### Brief
What's needed is a full, exact retyping of the records.

### Record set
====
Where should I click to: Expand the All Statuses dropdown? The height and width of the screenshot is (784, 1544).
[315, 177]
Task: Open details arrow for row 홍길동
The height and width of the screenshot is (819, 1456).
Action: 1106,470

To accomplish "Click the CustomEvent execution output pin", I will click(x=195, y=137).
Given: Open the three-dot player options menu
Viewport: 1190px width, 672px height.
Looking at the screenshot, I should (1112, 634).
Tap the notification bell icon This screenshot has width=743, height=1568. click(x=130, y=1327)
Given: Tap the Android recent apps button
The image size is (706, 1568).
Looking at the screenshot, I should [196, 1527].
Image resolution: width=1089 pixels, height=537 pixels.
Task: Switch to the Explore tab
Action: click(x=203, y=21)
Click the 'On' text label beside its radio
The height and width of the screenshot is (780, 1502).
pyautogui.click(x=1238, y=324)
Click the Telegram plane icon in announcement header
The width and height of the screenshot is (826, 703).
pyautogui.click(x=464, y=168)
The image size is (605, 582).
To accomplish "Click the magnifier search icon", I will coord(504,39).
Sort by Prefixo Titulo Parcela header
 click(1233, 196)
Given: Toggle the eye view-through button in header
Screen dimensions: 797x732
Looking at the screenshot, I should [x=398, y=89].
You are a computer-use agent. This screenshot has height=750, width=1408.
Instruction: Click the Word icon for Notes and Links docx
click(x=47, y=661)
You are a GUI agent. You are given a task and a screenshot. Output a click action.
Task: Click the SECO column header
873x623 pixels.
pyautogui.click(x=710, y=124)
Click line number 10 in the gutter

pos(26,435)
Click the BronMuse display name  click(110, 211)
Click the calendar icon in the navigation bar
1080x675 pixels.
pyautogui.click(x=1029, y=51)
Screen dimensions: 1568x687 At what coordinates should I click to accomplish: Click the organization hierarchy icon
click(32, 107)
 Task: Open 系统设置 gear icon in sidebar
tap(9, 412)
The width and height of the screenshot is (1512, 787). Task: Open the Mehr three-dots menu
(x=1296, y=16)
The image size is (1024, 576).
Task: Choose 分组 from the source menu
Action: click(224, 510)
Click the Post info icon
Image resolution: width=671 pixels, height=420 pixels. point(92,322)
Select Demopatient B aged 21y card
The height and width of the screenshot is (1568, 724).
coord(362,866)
====
### Result
Where should I click to: Expand the All Statuses dropdown? The height and width of the screenshot is (784, 1544).
[315, 177]
Task: Open details arrow for row 홍길동
The height and width of the screenshot is (819, 1456).
Action: 1106,470

To accomplish "Click the CustomEvent execution output pin", I will click(x=195, y=137).
Given: Open the three-dot player options menu
Viewport: 1190px width, 672px height.
Looking at the screenshot, I should (1112, 634).
Tap the notification bell icon This screenshot has width=743, height=1568. click(x=130, y=1327)
Given: Tap the Android recent apps button
The image size is (706, 1568).
Looking at the screenshot, I should [196, 1527].
Image resolution: width=1089 pixels, height=537 pixels.
Task: Switch to the Explore tab
Action: click(x=203, y=21)
Click the 'On' text label beside its radio
The height and width of the screenshot is (780, 1502).
pyautogui.click(x=1238, y=324)
Click the Telegram plane icon in announcement header
The width and height of the screenshot is (826, 703).
pyautogui.click(x=464, y=168)
The image size is (605, 582).
To accomplish "Click the magnifier search icon", I will coord(504,39).
Sort by Prefixo Titulo Parcela header
 click(1233, 196)
Given: Toggle the eye view-through button in header
Screen dimensions: 797x732
Looking at the screenshot, I should [x=398, y=89].
You are a computer-use agent. This screenshot has height=750, width=1408.
Instruction: Click the Word icon for Notes and Links docx
click(x=47, y=661)
You are a GUI agent. You are given a task and a screenshot. Output a click action.
Task: Click the SECO column header
873x623 pixels.
pyautogui.click(x=710, y=124)
Click line number 10 in the gutter

pos(26,435)
Click the BronMuse display name  click(110, 211)
Click the calendar icon in the navigation bar
1080x675 pixels.
pyautogui.click(x=1029, y=51)
Screen dimensions: 1568x687 At what coordinates should I click to accomplish: Click the organization hierarchy icon
click(32, 107)
 Task: Open 系统设置 gear icon in sidebar
tap(9, 412)
The width and height of the screenshot is (1512, 787). Task: Open the Mehr three-dots menu
(x=1296, y=16)
The image size is (1024, 576).
Task: Choose 分组 from the source menu
Action: click(224, 510)
Click the Post info icon
Image resolution: width=671 pixels, height=420 pixels. point(92,322)
Select Demopatient B aged 21y card
The height and width of the screenshot is (1568, 724).
coord(362,866)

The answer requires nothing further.